Sanofi has received approval from the US Food and Drug Administration (FDA) for Dengvaxia, a vaccine that is designed to prevent all four dengue disease serotypes.
The FDA’s approval is limited to people between nine and 16 years of age in endemic areas of the US such as American Samoa, Guam, Puerto Rico and the US Virgin Islands.
In addition, the vaccine can only be given to individuals with a history of the disease, as it can exacerbate the symptoms of individuals that have not previously been infected.
“A subsequent infection by any of the other three serotypes of the virus increases the risk of developing severe dengue disease.”

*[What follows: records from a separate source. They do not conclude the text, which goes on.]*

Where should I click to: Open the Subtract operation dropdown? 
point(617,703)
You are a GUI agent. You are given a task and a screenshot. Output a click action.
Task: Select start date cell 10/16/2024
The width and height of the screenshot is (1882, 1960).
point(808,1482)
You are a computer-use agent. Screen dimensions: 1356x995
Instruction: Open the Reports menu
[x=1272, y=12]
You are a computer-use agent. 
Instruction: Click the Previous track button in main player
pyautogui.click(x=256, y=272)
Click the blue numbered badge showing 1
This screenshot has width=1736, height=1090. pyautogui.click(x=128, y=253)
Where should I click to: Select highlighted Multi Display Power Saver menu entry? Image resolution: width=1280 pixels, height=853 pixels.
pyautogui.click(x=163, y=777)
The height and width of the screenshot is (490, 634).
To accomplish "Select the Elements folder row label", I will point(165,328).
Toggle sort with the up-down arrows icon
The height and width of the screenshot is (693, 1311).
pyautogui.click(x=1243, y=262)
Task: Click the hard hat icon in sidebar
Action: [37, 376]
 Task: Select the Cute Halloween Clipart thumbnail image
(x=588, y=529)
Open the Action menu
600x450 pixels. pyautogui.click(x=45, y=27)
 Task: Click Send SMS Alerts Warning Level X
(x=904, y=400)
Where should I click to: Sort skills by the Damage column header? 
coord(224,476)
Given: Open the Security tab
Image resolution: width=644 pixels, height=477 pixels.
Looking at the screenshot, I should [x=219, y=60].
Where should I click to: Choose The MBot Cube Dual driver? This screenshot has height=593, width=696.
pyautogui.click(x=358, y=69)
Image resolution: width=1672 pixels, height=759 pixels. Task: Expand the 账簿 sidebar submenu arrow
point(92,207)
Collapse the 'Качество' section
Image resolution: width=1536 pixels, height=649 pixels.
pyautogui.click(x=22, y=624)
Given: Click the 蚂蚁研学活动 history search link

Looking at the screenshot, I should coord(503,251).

The FDA Center for Biologics Evaluation and Research director Peter Marks said: “Infection by one type of dengue virus usually provides immunity against that specific serotype, but a subsequent infection by any of the other three serotypes of the virus increases the risk of developing severe dengue disease, which may lead to hospitalisation or even death.
“As the second infection with dengue is often much more severe than the first, the FDA’s approval of this vaccine will help protect people previously infected with dengue virus from subsequent development of dengue disease.”
Dengvaxia is a live, attenuated vaccine formulated for administration as three separate injections. The second and third doses are provided after six and 12 months respectively.
The FDA reviewed safety and effectiveness data from three randomised, placebo-controlled trials conducted in nearly 35,000 people living in dengue-endemic areas, including Puerto Rico, Latin America and the Asia-Pacific (APAC).
Data showed that the vaccine was around 76% effective in preventing symptomatic, laboratory confirmed dengue disease.
Dengvaxia already holds approvals in multiple countries, including Latin America, Asia and the EU.
Dengvaxia had been a subject of controversy in the Philippines after 14 children administered with the vaccine reportedly died.